Con el paro rural, Venegas quedó entre dos fuegos: su jefe y/o aliado Moyano mandó a sus camioneros a las rutas para desbloquear los piquetes que, en más de un caso, son mantenidos por trabajadores rurales afiliados, o potenciales afiliados, de Venegas.
Cuando el sábado, desaforado, Pablo Moyano alardeó que encabezaría un contrapiquete. Venegas tuvo un duro cruce con el jefe del clan: le reprochó que el accionar de Camioneros afectará a sus defendidos y que, si el paro sigue, estarán en veredas opuestas.
Hay una razón puntual: «Momo» arguyó que las retenciones afectan al campo lo que, directamente, repercute sobre las actividades y deriva en desempleados rurales. Por ese motivo, no puede estar de acuerdo con la suba de las retenciones fijada por el gobierno.
Aporte
Por ahora, Venegas se llamó a silencio. No dijo una palabra por las retenciones ni respecto del paro. Sin embargo, no se quedó quieto: aportó, aunque lo niegue, logística y «trabajadores» para que se mantengan en las rutas, durante días, varios piquetes.
Afiliados de UATRE, sin nada que los identifique, se sumaron a los productores que protestaron ayer en la Ruta 14. Ese camino caliente fue le que eligió Moyano para poner en marcha el operativo para desbloquear las rutas: allí mandó a sus grupos « paraestatales».
En rigor, en algunos de los cortes más calientes, mientras de un lado había camioneros enviados por los Moyano, entre los productores había militantes de UATRE. Ese detalle se escapó al ojo poco adiestrado pero no a los hombres que responden al jefe de la CGT.

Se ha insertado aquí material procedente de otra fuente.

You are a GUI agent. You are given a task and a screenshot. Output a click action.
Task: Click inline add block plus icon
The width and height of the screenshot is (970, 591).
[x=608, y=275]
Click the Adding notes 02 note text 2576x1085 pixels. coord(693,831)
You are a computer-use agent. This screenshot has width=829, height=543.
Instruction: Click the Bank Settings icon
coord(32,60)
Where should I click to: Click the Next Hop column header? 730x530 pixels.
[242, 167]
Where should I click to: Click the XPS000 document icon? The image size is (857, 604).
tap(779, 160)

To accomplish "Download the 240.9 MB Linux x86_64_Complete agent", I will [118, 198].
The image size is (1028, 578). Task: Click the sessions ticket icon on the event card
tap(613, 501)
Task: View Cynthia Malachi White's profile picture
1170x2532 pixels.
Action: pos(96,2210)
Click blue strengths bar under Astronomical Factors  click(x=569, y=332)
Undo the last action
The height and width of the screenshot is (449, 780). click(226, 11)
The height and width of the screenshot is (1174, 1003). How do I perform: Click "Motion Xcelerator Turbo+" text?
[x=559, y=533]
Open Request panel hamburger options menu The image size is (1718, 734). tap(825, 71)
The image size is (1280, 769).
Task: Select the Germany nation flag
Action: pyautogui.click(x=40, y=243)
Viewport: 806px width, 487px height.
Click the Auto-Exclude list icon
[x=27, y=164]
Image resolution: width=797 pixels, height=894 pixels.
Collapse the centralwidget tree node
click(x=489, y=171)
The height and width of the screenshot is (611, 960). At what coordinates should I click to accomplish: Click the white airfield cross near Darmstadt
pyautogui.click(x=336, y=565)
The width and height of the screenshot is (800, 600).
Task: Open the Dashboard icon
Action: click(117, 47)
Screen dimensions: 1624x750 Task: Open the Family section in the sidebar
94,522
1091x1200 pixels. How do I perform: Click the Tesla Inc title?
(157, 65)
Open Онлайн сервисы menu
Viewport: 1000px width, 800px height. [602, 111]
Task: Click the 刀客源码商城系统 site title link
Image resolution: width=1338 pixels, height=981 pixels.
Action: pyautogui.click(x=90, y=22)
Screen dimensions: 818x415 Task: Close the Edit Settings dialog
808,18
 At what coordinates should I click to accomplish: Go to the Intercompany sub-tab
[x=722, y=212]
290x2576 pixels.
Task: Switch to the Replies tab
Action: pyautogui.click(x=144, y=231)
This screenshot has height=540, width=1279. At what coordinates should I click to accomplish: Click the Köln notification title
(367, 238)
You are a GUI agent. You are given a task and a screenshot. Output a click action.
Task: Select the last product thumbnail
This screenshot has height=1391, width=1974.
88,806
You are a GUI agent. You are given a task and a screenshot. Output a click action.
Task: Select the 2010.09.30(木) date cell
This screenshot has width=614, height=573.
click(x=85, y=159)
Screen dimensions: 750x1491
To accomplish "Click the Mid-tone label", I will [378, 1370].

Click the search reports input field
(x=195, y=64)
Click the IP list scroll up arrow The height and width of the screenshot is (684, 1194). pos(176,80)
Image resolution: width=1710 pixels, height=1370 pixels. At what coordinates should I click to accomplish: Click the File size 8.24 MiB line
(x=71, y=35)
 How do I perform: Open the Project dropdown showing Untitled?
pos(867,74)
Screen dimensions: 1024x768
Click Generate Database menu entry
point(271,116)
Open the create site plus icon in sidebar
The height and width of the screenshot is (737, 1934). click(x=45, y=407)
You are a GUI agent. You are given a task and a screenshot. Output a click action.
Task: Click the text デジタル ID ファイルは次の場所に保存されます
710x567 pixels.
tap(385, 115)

El dato ya se conoce en la Casa Rosada. No serán tibios con Venegas. Si hasta ahora pesaba sobre el dirigente un castigo, en adelante sus relaciones con los Kirchner serán todavía más ásperas.
En realidad, nunca estuvo entre los preferidos del ex presidente, quien lo bastardeó a la hora de discutir el diseño del PJ nacional. Lo dejó como congresal por Buenos Aires pero no le dio el tratamiento que Venegas esperaba como dirigente de la Seis-Dos. Sin diálogo entre las entidades y el gobierno, con los productores enfurecidos y dispuestosa seguir con el paro, a Venegasse le angosta el margen de acción. Es, además, un caso testigo: si se expresa a favor del paro, otros gremios harían lo mismo.
Si lo hace, quebraría el frenteinterno gremial. Si, como pide Moyano, habla contra el paro quedaría en la mira de los productores rurales, los empleados de sus representados. Se escuda, por ahora, en el silencio pero ayuda a sostener los piquetes.
Ayer, Venegas -como sus colaboradores- estaba inhallable. Se guardó luego de discutir con Moyano y no rompió el ostracismo ni ante los cada vez más inquietantes entreveros entre productores y camioneros. Rezará como pocos para que el paro se levante.